平成20年度 武雄市図書館・歴史資料館企画展

フェートン号事件と武雄


 江戸時代の鎖国体制下、佐賀藩は海外に開かれた唯一の貿易港、長崎の警備と言う重要な役割を負っており、武雄もその一端を担っていました。
 長崎警備が始まって160年以上を経た文化五年(1808)、イギリスの軍艦フェートン号が突如長崎港に侵入、乱暴を働く重大事件が発生しました。この時、警備の怠慢から厳罰を受けた佐賀藩では、やがて長崎警備の充実を図る目的で、西洋砲術の研究や西洋式の軍隊の調練などを導入します。
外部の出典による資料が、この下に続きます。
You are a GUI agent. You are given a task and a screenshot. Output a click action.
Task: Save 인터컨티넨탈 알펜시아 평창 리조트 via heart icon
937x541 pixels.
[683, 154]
その先頭に立ち、洋学の移入に務めたのが武雄でした。
 武雄の歴史に大きな影響を及ぼしたフェートン号事件から200年の今年、武雄市図書館・歴史資料館では、所蔵する多くの関係資料に加え、県内に所蔵される貴重な資料を展示し、新時代の幕開けに武雄が果たした功績を明らかにします。

場所:企画展示室(観覧無料)
期日:平成20年3月29日(土)〜5月5日(月)


【展示構成】
1.長崎警備のはじまり
2.フェートン号事件おこる
3.武雄の領主鍋島茂義
4.武雄砲術の展開
5.警備体制の充実
6.茂義、蒸気船製造主任になる


展示物の一部を下に紹介します。 展示品一覧は こちら 

環海異聞
   
 

『環海異聞』

武雄鍋島家資料 武雄市蔵

 寛政5年(1793)、仙台の水夫16人が航海中にロシア領アリューシャン列島に漂着。彼らは12年間にわたりロシアに滞在、皇帝アレクサンドルー一世にも謁見した。文化元年(1804)、彼らのうちの4人は、通商を求め長崎に来航したロシア使節レザノフの船で帰国を果たした。蘭学者の大槻玄沢が、彼らの体験等を聞き取り、詳細に筆録したのが、この『環海異聞』である。

 
   

   
 

『長崎版画 本国阿蘭陀人之図』

武雄市蔵

 天保15年(1844)、オランダ国王の親書を携えたペレンバン号が長崎に来航した頃につくられた版画。図に見える大砲は小ぶりに描かれているが、当時世界を震撼させた最新のペキサンス砲と思われ、武雄鍋島資料中にも、佐賀藩主鍋島直正に提出された実物大(約3m)の型紙が残されている。

 
   
長崎版画 本国阿蘭陀人之図

望遠鏡
   
 

『望遠鏡』

武雄鍋島家資料 武雄市蔵

 ケース付き監視用の屈折望遠鏡。武雄での砲術訓練、または実戦において、目標および着弾点の距離の測定に使われたと思われる。ピントを合わせることで目標物までの距離が計測できる仕組みに作られている。

 
   

神之島図
   
 
 

『神之島図』

 武雄鍋島家資料 武雄市蔵

 長崎の神之島の絵図。長崎湾口の島々は佐賀藩領であったため、佐賀藩は長崎警備の当番年・非番年にかかわらず、独自で防衛体制を維持していかなければならなかった。1850年代には、佐賀藩独自で、伊王島・神之島に台場(砲台)を築造した。この絵図では、築造前の図の上に別紙で、築造後の図を被せてある。

 
 

蒸気機関の図
   
 
 

『蒸気機関の図』

 武雄鍋島家資料 武雄市蔵

 安政元(1854)年、佐賀藩は蒸気船建造に着手、責任者に鍋島茂義を任命した。軍隊や兵器を、大量且つ迅速に輸送する手段としての蒸気船は、当時、最も研究・開発が急がれる新鋭機種であった。
 本図は、安政元年、幕府が輸入した蒸気艇の汽罐図。この艇は、幕府が嘉永6年(1853)に発注した蒸気船雛形(模型)として引き渡されたため、実船であるにもかかわらず蒸気船雛形と呼ばれた。佐賀藩は、日本で最初の輸入蒸気船であるこの艇を長崎奉行から借り受け、深堀で船手に運用の練習を積ませた。武雄には側面図も残る。